Burford says its shares have been 'illegally' manipulated

By Howard Mustoe
Business reporter

image copyrightGetty Images

Burford Capital, the litigation funder whose shares lost almost half their value last week, has said trading in its shares "shows evidence consistent with illegal market manipulation".

The UK firm said traders had cancelled orders in order to deliberately depress the share price.

Burford's share price plunged after its accounting methods were criticised by Muddy Waters, a US investment firm.

Muddy Waters said the issues found by Burford "have nothing to do with us".

The City watchdog, the Financial Conduct Authority, said it was investigating the claims.

The suggestion of illegal activity raises the stakes in the conflict between Burford and those betting against its business model.

Last week, the firm said its accounting practices were industry-standard, and in its latest statement it spoke out again to defend itself.

"Burford's market-leading business today is the same as Burford was a week ago," boss Christopher Bogart said.

"What has changed is that a substantial amount of market value was wiped out by activity we believe is consistent with illegal market manipulation that has nothing to do with Burford's business. That is wrong and that is illegal."

'Spoofing and layering'

Burford lends money to support litigation cases with a view to receiving a share of the proceeds.

The company said it conducted its research into the trading in its shares with Prof Joshua Mitts of Columbia University in New York. They used London Stock Exchange data to analyse trades immediately before and after Muddy Waters' research into the firm was published.

They say traders, as yet unidentified, used two strategies to try to depress the value of Burford's shares in order to make money from so-called "short selling".

Short selling is when investors bet against a share price in the expectation that the shares will go down. It is not illegal but manipulating the price of a share is.

According to Burford, the first strategy used was "spoofing", which involves placing many orders to sell a company's stock at a price cheaper than the current cheapest price. These orders are cancelled before they can be completed. The aim is to suggest there are more sellers are in the market thus driving down the price.

Burford said the second strategy was "layering". Here, the share prices offered are higher and less likely to be met, but suggest again that a high volume of shares are available for sale, driving down prices.

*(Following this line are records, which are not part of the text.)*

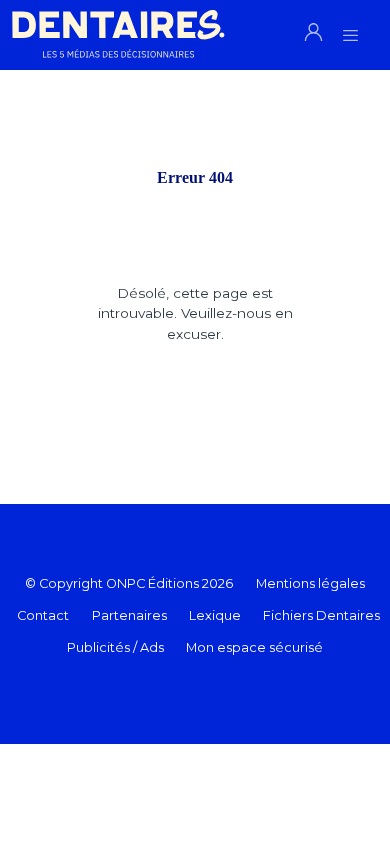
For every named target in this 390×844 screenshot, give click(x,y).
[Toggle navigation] (350, 29)
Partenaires (129, 615)
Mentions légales (310, 583)
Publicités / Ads (115, 647)
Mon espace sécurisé (254, 647)
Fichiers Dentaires (321, 615)
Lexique (215, 615)
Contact (43, 615)
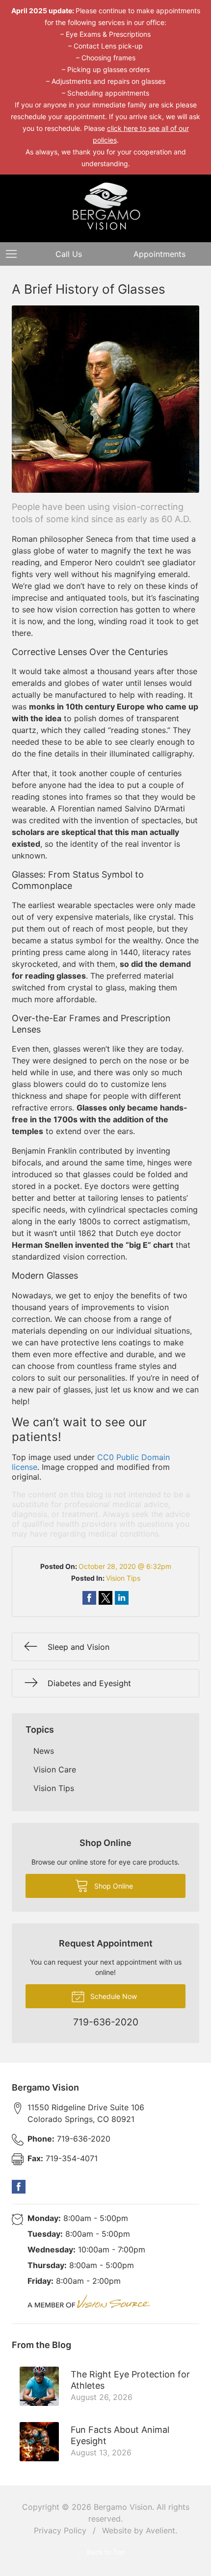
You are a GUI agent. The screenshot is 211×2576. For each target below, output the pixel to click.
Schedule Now (112, 1996)
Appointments (159, 254)
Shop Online (112, 1886)
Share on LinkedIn (122, 1598)
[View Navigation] (14, 254)
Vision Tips (123, 1578)
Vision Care (54, 1769)
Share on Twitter (105, 1598)
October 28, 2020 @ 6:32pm (125, 1566)
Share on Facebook (89, 1598)
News (43, 1751)
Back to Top (106, 2552)
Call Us (68, 254)
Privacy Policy (60, 2530)
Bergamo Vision (123, 2507)
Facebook (19, 2187)
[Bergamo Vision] (105, 206)
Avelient (160, 2530)
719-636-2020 (68, 2139)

Burford chief investment officer Jonathan Molot told the BBC that its analysis of the market, at around the time that Muddy Waters made its criticism of the firm public, found that trades for more than half a million shares were cancelled. He said this figure was almost as much as the average amount of the stock traded on an average day.

"We can see no non-manipulative explanation for that phenomenon," Mr Molot said.

image copyrightMuddyWaters
image captionMuddy Waters founder Carson Block has bet against Burford's share price

In response to Burford's claims, Muddy Waters said: "Spoofing and layering are issues that have arisen in the high frequency and computer-driven trading world and Muddy Waters has neither the capability nor the incentive to engage in these practices. They have nothing to do with us.

"The only manipulation is that of Burford's return metrics, accounts, and disclosures. We posted an innocuous tweet the day prior to publishing our report. We were very surprised by the share price fall, so felt we had to de-risk our position given how significant a proportion of our fund it was until we fully understand what was happening. This is entirely normal and there is no market manipulation."

In a critique published last week, Muddy Waters had questioned the accuracy of Burford's accounting practices.

Speaking to the BBC's today programme on Thursday, Muddy Waters' founder Carson Block said: "I can't remember the first time we heard of Burford. It's a stock that has attracted the attention of smart money investors for a while, saying, it seems too good to be true, there's a lot of red flags."

Muddy Waters described Burford as being a "perfect storm for an accounting fiasco" with "laughter-inducing" corporate governance.

The Financial Conduct Authority said: "The FCA has been aware of these matters since the first tweet and price movements on Tuesday of last week and at that point we began undertaking wide-ranging enquiries.

"We will continue to make enquiries using the wide range of data and resources at our disposal."